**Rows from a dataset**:
• • • •

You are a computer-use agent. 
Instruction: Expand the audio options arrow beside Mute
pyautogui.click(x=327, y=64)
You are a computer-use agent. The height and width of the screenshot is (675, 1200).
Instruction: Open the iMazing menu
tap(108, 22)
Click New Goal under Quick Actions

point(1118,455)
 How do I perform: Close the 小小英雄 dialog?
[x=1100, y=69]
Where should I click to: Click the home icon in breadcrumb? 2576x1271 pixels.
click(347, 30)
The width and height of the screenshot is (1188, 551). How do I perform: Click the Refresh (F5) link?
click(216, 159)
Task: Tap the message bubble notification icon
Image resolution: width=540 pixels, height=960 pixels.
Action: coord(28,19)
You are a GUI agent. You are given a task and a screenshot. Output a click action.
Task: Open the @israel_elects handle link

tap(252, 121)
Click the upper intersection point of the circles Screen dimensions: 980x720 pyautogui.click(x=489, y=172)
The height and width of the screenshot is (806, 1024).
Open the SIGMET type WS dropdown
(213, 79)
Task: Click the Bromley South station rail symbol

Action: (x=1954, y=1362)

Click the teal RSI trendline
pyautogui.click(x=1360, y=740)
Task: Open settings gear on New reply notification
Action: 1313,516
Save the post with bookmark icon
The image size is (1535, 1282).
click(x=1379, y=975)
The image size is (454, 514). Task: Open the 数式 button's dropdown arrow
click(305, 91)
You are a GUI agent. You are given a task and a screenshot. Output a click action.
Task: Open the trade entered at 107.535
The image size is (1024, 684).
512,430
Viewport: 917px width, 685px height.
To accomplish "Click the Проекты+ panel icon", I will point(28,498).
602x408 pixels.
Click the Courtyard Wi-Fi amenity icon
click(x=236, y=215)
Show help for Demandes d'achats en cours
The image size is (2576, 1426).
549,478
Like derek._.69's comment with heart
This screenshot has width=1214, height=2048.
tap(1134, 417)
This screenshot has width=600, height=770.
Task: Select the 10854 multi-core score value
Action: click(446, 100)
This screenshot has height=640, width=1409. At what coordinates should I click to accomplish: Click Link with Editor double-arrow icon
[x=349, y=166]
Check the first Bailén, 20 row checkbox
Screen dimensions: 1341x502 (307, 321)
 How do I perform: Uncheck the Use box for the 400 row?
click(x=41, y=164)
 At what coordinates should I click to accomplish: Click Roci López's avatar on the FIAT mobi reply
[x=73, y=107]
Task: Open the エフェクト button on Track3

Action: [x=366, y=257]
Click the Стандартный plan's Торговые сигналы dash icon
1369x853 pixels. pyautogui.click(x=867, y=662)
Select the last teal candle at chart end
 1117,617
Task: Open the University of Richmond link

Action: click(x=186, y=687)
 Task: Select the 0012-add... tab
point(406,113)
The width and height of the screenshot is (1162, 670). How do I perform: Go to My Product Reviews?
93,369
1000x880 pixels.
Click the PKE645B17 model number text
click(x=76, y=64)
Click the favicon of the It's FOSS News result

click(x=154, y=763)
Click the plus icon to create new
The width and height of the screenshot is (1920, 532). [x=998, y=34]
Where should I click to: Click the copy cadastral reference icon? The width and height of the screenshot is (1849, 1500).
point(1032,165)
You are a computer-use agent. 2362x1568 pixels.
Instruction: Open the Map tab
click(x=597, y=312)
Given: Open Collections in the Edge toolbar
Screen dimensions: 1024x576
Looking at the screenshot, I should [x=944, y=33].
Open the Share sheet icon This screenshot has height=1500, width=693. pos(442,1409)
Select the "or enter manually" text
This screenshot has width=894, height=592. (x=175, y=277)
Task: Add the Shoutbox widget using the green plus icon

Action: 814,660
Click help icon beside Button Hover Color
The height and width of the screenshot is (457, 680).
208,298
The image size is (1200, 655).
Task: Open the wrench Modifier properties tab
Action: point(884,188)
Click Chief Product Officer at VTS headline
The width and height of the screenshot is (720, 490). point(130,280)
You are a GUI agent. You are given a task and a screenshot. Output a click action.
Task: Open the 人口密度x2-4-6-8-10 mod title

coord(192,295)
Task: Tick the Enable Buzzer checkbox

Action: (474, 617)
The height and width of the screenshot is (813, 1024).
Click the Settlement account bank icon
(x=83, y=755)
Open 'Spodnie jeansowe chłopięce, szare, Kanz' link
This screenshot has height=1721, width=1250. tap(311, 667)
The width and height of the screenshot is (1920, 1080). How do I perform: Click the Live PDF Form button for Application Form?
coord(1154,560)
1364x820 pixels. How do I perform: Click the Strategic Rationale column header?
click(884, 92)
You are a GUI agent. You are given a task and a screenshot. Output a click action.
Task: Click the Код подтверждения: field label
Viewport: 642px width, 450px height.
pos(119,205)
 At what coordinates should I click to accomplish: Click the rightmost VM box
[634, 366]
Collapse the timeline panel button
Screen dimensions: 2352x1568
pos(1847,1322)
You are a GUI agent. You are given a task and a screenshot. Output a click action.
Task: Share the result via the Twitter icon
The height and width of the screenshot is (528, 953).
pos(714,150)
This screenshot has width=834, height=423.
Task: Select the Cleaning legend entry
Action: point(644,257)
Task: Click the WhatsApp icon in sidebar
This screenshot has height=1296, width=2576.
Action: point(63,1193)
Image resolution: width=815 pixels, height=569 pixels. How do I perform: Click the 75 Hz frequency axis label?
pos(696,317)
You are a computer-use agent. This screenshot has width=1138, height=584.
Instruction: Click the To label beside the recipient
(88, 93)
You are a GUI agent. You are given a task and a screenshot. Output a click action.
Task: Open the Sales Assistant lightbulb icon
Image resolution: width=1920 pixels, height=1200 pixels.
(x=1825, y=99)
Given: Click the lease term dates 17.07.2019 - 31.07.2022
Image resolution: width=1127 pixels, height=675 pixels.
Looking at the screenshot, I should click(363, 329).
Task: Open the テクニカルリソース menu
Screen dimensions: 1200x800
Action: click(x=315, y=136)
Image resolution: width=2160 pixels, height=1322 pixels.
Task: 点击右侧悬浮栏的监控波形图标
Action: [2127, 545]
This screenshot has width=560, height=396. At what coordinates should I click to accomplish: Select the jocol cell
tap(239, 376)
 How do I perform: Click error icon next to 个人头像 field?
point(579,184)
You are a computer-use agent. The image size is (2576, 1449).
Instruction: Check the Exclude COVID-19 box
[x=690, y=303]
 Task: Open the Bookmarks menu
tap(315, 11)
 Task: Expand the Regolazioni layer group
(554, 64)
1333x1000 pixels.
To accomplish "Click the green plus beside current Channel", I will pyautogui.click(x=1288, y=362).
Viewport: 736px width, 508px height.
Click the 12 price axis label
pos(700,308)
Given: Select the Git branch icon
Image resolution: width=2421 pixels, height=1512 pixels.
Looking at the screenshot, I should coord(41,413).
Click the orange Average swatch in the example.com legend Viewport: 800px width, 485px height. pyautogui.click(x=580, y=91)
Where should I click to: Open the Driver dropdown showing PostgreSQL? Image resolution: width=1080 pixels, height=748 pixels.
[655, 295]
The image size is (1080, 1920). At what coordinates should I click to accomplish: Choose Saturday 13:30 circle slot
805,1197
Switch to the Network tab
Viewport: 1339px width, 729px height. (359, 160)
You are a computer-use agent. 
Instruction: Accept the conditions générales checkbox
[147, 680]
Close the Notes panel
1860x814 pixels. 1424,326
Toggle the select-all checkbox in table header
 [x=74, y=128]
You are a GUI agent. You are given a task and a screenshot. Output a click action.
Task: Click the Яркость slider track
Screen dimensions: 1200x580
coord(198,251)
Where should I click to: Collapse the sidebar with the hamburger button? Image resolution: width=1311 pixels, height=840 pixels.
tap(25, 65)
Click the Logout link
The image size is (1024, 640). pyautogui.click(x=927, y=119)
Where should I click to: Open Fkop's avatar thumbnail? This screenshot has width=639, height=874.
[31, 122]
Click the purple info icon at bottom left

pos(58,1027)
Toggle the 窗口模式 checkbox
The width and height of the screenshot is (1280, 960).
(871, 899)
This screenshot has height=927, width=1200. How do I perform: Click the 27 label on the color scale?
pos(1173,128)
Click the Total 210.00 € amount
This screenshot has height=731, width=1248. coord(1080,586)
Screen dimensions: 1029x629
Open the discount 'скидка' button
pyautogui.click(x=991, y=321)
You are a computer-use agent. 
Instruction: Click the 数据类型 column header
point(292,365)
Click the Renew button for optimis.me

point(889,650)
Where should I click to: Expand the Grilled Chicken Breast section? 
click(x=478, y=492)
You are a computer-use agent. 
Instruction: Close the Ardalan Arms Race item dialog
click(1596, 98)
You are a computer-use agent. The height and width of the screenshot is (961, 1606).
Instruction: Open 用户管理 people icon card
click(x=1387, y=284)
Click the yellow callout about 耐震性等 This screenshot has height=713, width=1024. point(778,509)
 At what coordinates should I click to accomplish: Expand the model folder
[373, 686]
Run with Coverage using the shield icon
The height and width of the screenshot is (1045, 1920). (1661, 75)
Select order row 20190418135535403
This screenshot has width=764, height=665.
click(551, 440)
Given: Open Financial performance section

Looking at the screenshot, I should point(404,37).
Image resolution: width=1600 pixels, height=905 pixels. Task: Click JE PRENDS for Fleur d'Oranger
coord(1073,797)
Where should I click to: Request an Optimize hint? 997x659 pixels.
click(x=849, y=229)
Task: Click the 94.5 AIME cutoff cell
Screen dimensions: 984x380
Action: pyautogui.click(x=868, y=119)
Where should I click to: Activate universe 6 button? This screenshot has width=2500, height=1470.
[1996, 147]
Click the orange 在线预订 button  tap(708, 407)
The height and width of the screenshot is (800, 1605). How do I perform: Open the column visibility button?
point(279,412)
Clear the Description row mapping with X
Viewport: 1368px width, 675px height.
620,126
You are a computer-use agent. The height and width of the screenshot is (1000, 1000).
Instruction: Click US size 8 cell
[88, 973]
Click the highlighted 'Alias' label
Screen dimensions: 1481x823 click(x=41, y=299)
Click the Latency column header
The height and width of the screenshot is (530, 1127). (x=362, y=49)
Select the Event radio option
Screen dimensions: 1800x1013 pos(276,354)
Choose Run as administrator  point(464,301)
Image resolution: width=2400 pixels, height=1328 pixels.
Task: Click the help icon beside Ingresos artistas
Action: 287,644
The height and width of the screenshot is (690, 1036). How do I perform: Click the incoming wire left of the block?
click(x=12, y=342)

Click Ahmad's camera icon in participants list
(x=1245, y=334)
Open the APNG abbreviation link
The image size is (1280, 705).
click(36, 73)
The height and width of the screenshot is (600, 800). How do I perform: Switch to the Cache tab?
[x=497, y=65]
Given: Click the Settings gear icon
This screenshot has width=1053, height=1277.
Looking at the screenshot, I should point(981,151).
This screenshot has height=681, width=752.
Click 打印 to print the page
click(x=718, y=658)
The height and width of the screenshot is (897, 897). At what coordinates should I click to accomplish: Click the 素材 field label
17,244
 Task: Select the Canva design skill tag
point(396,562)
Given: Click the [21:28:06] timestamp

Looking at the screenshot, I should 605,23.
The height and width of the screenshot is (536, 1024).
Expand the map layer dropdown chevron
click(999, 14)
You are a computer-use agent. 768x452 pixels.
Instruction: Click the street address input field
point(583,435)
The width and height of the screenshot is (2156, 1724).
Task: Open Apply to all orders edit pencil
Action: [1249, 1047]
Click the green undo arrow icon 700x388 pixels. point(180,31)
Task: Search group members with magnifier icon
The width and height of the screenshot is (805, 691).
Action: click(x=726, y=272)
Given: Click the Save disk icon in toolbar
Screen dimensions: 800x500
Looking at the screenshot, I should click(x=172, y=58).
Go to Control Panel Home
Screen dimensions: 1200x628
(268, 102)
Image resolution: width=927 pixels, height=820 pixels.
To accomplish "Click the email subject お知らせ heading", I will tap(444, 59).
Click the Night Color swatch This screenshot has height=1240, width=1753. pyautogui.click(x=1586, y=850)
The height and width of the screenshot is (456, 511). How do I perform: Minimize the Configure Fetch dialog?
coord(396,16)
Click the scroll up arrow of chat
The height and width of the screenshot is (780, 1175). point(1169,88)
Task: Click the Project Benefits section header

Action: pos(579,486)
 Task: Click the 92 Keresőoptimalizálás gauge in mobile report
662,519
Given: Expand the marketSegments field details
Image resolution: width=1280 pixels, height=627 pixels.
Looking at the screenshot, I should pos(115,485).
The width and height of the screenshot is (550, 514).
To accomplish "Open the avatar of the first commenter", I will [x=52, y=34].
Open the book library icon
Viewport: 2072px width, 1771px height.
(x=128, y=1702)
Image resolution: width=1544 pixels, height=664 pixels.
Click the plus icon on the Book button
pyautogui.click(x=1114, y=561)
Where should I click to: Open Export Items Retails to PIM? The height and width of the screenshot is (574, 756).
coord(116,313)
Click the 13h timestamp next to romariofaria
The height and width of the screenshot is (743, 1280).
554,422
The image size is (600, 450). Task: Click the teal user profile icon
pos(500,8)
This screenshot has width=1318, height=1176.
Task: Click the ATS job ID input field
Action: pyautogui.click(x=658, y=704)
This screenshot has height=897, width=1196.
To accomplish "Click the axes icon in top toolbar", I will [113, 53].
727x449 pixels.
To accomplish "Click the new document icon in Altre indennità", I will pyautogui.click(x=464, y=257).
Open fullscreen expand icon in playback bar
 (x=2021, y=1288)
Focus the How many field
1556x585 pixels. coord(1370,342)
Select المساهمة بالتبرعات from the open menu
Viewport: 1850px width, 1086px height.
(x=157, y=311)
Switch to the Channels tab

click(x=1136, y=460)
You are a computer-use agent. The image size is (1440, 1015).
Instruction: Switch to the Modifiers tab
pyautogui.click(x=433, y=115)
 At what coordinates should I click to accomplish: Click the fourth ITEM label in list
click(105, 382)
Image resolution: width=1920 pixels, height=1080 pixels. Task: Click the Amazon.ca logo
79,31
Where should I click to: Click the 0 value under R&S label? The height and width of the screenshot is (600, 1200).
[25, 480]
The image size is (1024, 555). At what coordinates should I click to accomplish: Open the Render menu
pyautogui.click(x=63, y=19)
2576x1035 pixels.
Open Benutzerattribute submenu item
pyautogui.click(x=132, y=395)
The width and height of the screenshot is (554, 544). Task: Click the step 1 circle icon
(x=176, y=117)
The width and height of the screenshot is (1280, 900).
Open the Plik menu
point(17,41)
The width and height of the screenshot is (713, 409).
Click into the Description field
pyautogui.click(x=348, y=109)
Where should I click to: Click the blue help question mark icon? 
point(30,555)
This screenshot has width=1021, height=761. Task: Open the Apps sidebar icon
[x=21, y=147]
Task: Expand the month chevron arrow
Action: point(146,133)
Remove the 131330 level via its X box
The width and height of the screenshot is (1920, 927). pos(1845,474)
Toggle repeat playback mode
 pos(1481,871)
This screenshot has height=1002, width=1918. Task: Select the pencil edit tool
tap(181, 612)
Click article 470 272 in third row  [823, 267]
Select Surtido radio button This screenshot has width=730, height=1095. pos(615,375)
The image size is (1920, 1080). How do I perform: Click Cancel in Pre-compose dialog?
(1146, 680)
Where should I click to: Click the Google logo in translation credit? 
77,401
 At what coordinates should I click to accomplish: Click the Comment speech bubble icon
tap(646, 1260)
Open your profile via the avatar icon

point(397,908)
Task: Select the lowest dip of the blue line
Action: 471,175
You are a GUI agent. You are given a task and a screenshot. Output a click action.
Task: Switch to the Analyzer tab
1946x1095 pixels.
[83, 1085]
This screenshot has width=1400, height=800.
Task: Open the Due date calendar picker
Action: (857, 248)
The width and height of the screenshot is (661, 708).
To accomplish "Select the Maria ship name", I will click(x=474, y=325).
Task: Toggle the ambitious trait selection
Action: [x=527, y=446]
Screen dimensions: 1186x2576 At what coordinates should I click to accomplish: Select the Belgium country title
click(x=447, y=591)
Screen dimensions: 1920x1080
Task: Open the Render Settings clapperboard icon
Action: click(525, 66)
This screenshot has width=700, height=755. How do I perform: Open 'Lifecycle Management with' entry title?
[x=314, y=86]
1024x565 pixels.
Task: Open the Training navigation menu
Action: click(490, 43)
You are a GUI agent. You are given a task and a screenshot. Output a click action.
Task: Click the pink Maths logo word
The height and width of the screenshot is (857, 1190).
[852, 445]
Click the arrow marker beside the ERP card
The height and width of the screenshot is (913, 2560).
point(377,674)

• • • •

**What is asked**:
Copy the items verbatim, starting at the very beginning and ending with the line containing "point(1118,455)", that line included.

**Solution for this exercise**:
You are a computer-use agent. 
Instruction: Expand the audio options arrow beside Mute
pyautogui.click(x=327, y=64)
You are a computer-use agent. The height and width of the screenshot is (675, 1200).
Instruction: Open the iMazing menu
tap(108, 22)
Click New Goal under Quick Actions

point(1118,455)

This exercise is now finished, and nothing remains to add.